Do you know which ones are the best iron-rich foods?
1. Liver
Liver is the best source for iron with an added bonus of other minerals, vitamins, and protein. From different types of liver consumed Beef liver is incredibly high in iron at 5 mg per slice. Pork liver is better option, with higher iron and vitamin C levels. But have in mind that liver should be eaten in moderation because it’s high in cholesterol, so don’t overdo it!
2. Oysters
Oysters are miraculous seafood appetizers enriched with high levels of iron. Clams, mussels, oysters, and squid are loaded with iron (plus zinc and vitamin B12). One single medium oyster delivers 3 to 5 mg of iron – so you can get your daily limit fast and with no fuss.
3. Chickpeas
Talking about amazing legumes, they have 5 mg of iron per cup, plus a hearty dose of protein, which makes them a good choice for vegetarians. Chickpeas are wonderful addition to salads and pasta or you can create your own homemade, iron-rich hummus!
4. Cereal
Are you a fan of cereal as a breakfast meal of choice? Well, good choice then- you just increase your daily dose of iron. Among other good nutrition’s from cereal are fiber, zinc, calcium, and B vitamins.

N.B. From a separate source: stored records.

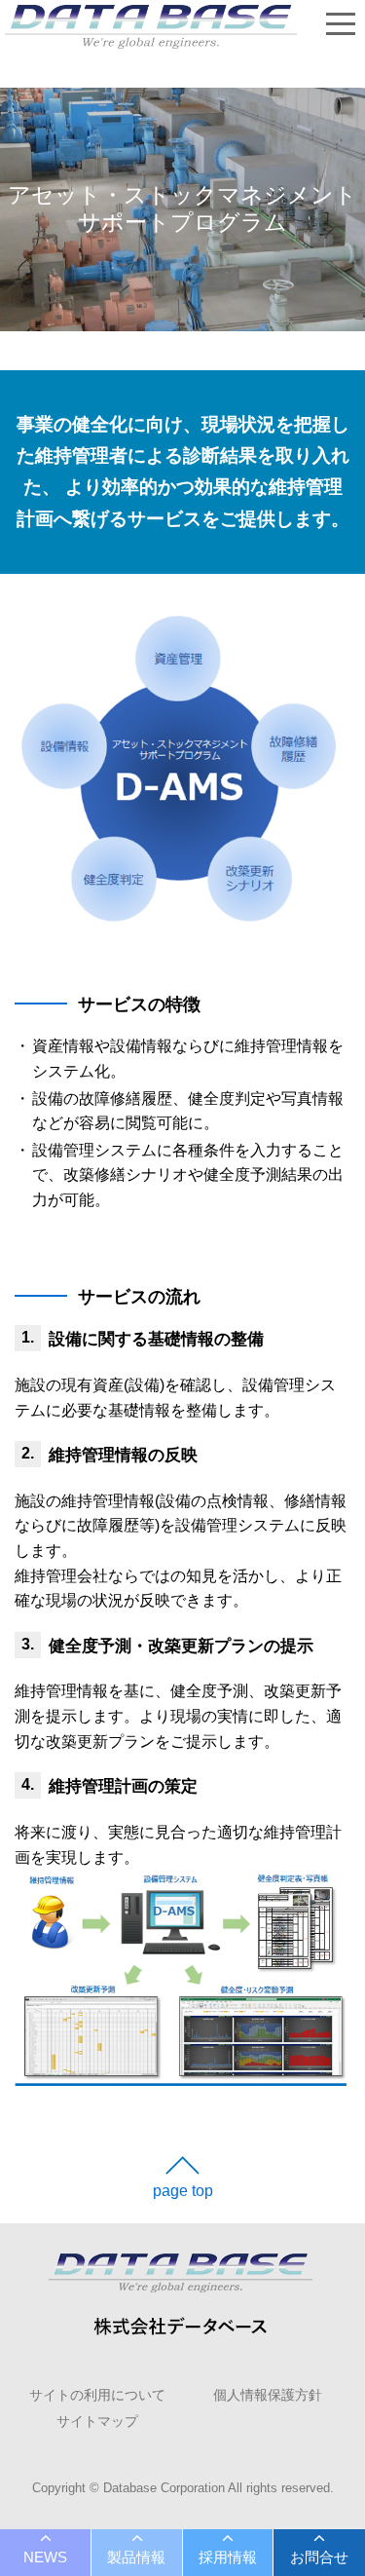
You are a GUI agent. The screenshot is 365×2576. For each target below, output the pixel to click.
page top (183, 2190)
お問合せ (319, 2557)
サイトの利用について (97, 2395)
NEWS (45, 2557)
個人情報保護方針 (267, 2395)
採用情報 (228, 2557)
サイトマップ (97, 2421)
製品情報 (136, 2557)
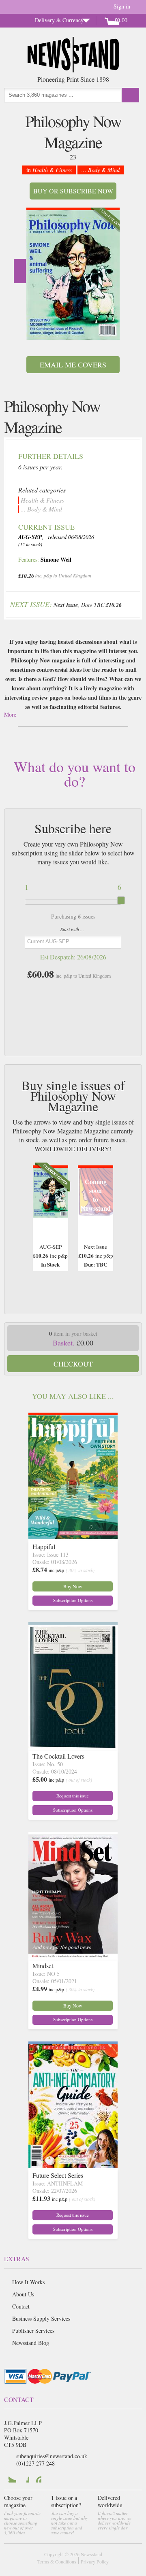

So, what you’ll have for breakfast tomorrow?
5. Pumpkin seeds
I’ll bet you never thought that pumpkin seeds are the best source for iron right? One cup of whole seeds contains over 2 mg, while a cup of the kernels alone packs in a whopping 10 mg, making them the best and most efficient source for iron intake. Add them to bread or muffin recipes, or just as a healthy snack roosted with salt.
6. Soybeans
One half cup of these legumes contains over 4 mg of iron, but you get extra benefits with them such as copperand manganese, important nutrients for healthy immune systems. Soybeans are rich with fiber and amino acids and are the world best known supplement for everything from meat to milk for vegetarians.
7. Spinach
Spinach is amazing source of iron, with just one cup of cooked spinach delivers more than 6 mg of iron as well as protein, fiber, calcium, and vitamins A and E. Also, spinach is a very good side dish in everything, making it easy to use it in multiple recipes.
8. Sesame Seeds
These oil seeds contain 20 mg of iron per cup, but also are packed with essential nutrients like copper, phosphorus, vitamin E, and zinc. An easy way to use them is by putting them in a salad. We promise that the taste will be amazing.